U.S. Postal Service in danger amid coronavirus pandemic


The United States Postal Service is struggling mightily during the coronavirus pandemic and may run out of money by the end of the year.

USPS’s overall financial condition is deteriorating and unsustainable, according to the Government Accountability Office

As of 2018, the USPS had $143 billion in total unfunded liabilities in debt and due to the coronavirus, mail volume is down by one-third year-over-year. Because the post office relies on postage sales for its funding, it has been operating at deficit for over a decade, including a $9 billion deficit in 2018.

Postmaster general Megan Brennan told the House Oversight and Reform Committee the USPS could be out of funds by September and has requested an $89 billion lifeline for the post office in the next coronavirus bill. However, President Trump has previously threatened to veto any legislation that would bailout the USPS.

Rural America may suffer the most if the USPS ceases operations.

“In order to provide certainty to rural America, Congress must recognize financial assistance is necessary and push back on proposals to privatize the USPS,” Kansas Senator Jerry Moran said.
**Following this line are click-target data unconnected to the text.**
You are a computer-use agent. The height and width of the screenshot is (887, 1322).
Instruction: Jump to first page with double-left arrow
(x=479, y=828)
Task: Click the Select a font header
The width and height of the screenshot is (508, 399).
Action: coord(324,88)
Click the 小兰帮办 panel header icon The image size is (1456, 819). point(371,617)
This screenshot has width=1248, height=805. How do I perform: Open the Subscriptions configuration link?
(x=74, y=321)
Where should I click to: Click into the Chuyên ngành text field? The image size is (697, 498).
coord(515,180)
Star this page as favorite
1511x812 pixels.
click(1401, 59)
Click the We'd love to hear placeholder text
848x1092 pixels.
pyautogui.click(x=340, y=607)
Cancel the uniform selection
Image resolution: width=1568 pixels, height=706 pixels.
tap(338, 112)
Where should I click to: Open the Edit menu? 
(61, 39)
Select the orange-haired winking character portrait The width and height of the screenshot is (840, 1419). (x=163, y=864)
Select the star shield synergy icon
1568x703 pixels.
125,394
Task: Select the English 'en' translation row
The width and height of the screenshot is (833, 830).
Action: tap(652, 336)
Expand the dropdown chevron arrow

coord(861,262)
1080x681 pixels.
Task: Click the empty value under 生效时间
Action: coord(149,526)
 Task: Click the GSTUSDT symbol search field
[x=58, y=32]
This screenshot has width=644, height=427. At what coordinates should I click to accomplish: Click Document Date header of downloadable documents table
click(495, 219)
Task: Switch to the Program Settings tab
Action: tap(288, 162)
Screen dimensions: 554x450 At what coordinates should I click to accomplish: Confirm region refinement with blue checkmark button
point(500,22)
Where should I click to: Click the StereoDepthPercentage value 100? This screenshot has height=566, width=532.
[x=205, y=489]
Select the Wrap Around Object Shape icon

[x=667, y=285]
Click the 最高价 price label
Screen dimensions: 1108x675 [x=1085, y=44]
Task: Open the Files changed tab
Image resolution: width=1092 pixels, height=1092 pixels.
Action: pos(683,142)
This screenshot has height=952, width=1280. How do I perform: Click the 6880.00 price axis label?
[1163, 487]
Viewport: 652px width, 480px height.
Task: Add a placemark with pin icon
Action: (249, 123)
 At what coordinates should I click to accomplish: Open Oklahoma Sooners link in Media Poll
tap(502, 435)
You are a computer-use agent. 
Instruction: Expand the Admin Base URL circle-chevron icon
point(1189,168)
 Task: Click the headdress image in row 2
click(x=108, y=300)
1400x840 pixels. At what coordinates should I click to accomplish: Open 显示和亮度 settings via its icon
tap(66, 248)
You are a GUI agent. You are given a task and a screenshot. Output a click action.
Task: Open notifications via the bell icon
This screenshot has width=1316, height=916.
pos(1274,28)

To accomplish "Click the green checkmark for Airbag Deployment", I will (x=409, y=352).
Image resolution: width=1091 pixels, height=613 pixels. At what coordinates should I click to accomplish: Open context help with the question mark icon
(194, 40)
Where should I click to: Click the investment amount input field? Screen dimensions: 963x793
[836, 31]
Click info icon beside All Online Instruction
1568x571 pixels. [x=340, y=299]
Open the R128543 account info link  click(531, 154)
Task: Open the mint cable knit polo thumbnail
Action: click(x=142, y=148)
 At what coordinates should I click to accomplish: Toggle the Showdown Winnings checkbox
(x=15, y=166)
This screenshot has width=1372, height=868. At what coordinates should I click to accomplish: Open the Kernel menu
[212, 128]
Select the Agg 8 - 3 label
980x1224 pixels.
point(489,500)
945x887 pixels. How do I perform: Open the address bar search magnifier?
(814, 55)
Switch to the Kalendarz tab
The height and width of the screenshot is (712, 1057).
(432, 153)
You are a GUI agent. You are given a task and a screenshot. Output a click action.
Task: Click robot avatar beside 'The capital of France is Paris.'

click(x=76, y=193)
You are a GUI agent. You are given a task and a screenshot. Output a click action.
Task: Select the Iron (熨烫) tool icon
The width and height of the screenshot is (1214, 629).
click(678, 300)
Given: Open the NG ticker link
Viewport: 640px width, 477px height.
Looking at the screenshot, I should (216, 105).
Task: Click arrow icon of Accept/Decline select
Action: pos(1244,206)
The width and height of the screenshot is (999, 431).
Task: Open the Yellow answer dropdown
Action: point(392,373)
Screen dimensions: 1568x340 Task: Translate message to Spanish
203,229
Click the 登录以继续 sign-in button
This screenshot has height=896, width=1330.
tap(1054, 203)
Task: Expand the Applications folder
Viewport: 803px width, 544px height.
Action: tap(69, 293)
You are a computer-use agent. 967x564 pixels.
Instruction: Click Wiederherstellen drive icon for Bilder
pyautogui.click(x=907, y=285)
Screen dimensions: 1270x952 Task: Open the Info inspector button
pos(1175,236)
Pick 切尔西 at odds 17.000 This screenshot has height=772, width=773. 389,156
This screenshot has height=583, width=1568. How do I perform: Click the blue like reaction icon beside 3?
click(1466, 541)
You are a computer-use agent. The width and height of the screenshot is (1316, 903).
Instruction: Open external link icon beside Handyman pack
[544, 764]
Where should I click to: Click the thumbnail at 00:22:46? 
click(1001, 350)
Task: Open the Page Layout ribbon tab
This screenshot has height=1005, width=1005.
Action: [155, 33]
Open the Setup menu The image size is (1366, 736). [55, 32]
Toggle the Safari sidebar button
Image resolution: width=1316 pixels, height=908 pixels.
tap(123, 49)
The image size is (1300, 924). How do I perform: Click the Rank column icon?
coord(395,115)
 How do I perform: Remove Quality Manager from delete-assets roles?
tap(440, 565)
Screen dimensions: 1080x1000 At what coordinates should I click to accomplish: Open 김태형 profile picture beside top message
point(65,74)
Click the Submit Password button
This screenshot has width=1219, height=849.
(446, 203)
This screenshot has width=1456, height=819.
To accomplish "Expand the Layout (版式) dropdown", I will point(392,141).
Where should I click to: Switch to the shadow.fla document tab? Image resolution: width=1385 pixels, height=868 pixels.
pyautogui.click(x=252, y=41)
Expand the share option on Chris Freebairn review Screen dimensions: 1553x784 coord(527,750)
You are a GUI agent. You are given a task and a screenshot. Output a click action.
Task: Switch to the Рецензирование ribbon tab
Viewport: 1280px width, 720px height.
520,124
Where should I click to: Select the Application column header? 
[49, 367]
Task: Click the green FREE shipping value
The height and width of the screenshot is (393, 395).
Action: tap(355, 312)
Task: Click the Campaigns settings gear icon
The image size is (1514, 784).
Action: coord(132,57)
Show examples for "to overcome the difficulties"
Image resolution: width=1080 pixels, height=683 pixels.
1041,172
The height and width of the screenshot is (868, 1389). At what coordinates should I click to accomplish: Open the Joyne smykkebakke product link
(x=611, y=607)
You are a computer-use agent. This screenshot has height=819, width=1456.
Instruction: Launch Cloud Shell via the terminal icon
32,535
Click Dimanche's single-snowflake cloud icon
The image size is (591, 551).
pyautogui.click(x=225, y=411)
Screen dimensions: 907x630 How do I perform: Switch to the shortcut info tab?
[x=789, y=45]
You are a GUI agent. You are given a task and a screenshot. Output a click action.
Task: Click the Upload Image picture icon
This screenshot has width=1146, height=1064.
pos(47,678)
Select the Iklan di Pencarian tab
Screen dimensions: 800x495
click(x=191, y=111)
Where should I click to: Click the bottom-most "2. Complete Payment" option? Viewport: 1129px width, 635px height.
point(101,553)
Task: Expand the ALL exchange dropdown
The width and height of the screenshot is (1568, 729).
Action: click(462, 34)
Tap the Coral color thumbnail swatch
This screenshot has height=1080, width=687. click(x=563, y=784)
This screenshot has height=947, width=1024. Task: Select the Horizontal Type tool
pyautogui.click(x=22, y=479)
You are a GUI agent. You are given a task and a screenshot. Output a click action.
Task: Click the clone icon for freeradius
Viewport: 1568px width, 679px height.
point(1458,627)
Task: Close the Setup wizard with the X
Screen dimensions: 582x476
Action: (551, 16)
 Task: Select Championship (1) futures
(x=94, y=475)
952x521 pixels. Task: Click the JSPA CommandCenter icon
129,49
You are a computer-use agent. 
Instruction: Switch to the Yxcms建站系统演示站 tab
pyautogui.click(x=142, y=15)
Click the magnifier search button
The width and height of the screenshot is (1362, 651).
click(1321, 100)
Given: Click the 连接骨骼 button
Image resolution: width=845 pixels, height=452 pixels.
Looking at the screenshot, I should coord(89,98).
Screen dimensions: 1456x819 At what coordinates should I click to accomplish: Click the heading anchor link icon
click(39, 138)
According to the American Postal Workers Union, 1.2 billion prescriptions are delivered annually through the mail, including almost all prescriptions from the VA. In total, about 20 percent of Americans over the age of 40 get their prescriptions by mail. Furthermore, more than half the people who get prescriptions by mail are over the age of 65, and rural communities have the largest share of the population over the age of 65.

Additionally, an estimated 14.5 million people in rural America have inadequate and 18 percent of Americans pay their bills by mail.

“I do think were it not for the post office the economic disparities between urban or rural or suburban communities would get worse,” added fellow U.S. Rep. from Kansas Sharice Davids. Davis’ mother served in the army and worked for the USPS for 19 years.